Fünf „Familienlandsitze“ in Brandenburg
Der brandenburgische Verfassungsschutz rechnet gegenwärtig fünf „Familienlandsitze“ der Anastasia-Bewegung zu. „Das Personenpotenzial liegt im unteren bis mittleren zweistelligen Bereich“, führte der Ministeriumssprecher aus. Die Gruppe unterhielte Verbindungen insbesondere nach Österreich und in die Schweiz. Das Gewaltpotenzial schätzte die Behörde als gering ein.
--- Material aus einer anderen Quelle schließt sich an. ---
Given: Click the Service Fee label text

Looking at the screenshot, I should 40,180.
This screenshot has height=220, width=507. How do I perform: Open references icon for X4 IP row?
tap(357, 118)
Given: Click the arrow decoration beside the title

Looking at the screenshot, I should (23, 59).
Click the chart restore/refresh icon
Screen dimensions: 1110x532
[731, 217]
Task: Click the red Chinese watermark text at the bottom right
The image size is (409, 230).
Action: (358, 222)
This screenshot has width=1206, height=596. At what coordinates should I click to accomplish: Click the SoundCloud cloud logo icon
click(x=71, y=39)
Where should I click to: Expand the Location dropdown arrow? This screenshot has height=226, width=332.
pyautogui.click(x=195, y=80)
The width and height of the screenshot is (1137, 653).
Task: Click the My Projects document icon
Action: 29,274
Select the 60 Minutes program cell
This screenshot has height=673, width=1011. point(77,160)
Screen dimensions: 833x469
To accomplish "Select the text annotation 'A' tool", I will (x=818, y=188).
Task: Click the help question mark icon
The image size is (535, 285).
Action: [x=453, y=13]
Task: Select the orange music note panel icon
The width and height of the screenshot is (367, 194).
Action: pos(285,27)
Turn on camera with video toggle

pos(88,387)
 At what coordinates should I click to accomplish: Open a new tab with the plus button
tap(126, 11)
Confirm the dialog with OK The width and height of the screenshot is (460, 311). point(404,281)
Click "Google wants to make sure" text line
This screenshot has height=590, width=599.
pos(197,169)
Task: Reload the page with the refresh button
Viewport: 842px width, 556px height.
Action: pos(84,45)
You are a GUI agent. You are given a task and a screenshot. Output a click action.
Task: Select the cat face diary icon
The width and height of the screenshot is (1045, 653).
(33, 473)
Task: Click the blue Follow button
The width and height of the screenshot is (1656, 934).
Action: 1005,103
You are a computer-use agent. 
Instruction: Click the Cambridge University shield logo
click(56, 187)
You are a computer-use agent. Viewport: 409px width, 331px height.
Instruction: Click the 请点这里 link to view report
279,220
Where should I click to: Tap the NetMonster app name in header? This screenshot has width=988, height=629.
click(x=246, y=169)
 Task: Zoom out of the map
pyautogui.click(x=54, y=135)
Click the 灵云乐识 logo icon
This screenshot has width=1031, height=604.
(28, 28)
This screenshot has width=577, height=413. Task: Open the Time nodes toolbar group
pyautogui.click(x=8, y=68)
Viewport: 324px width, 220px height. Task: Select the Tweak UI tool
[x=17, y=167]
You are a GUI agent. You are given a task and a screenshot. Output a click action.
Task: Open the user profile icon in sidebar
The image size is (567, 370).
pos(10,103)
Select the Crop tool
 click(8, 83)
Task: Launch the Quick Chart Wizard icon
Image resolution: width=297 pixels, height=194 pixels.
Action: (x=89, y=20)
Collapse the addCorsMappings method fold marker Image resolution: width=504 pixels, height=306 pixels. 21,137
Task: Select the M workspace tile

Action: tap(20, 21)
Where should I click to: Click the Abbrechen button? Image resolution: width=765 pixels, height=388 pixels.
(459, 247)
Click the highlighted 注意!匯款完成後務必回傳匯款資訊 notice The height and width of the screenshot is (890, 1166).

Der Präsident des Bundesamtes für Verfassungsschutz, Thomas Haldenwang, hatte der dpa im vergangenen Dezember gesagt: „Dieses Thema völkische Siedler beunruhigt uns schon, diese Gruppierungen haben Zulauf und werden größer.“ Der Verfassungsschutz sehe hier insbesondere auch in einigen ostdeutschen Flächenländern und in Norddeutschland einen Schwerpunkt.
Die Ideologie
Die Ideologie dieser Siedler sei unterschiedlich. Haldenwang führte damals aus: „Wir haben da teilweise klare rechtsextremistische Ideologien dahinter. Doch wir haben auch esoterische Vorstellungen dahinter, wie bei der Anastasia-Bewegung. Oft haben diese Bewegungen einen antisemitischen Hintergrund.“ Beunruhigend sei, „dass diese Gruppierungen Wert darauf legen, ihre Kinder auch schon im Sinne dieser Ideologien zu erziehen, dass sie teilweise Schulbesuch ablehnen und eigene Schulen errichten wollen“.